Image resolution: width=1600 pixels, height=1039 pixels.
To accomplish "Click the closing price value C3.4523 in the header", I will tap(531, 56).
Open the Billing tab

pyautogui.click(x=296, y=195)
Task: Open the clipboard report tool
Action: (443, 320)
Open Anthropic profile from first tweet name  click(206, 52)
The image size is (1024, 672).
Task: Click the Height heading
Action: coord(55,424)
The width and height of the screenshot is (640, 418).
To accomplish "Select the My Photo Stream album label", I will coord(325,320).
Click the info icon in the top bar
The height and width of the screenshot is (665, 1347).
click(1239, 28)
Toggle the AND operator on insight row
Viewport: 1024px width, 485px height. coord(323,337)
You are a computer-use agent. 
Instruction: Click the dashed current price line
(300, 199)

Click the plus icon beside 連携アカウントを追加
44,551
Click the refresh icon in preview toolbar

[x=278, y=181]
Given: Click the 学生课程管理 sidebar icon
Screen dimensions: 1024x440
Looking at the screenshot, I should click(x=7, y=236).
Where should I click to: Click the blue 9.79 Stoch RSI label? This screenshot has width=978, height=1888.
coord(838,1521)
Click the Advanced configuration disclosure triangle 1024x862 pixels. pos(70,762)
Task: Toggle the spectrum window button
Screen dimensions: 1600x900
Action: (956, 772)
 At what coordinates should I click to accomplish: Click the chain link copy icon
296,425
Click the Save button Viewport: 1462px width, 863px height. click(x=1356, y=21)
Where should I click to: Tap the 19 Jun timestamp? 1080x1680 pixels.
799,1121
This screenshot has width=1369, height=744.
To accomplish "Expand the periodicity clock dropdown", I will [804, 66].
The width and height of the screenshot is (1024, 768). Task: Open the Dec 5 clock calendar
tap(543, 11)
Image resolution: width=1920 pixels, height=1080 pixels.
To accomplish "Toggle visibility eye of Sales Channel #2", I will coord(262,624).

• **Problem requirements**: Set down exactly, and only, the lines from the one with "The width and height of the screenshot is (1024, 768)." to the final line of the data.

• **Your response**:
The width and height of the screenshot is (1024, 768). Task: Open the Dec 5 clock calendar
tap(543, 11)
Image resolution: width=1920 pixels, height=1080 pixels.
To accomplish "Toggle visibility eye of Sales Channel #2", I will coord(262,624).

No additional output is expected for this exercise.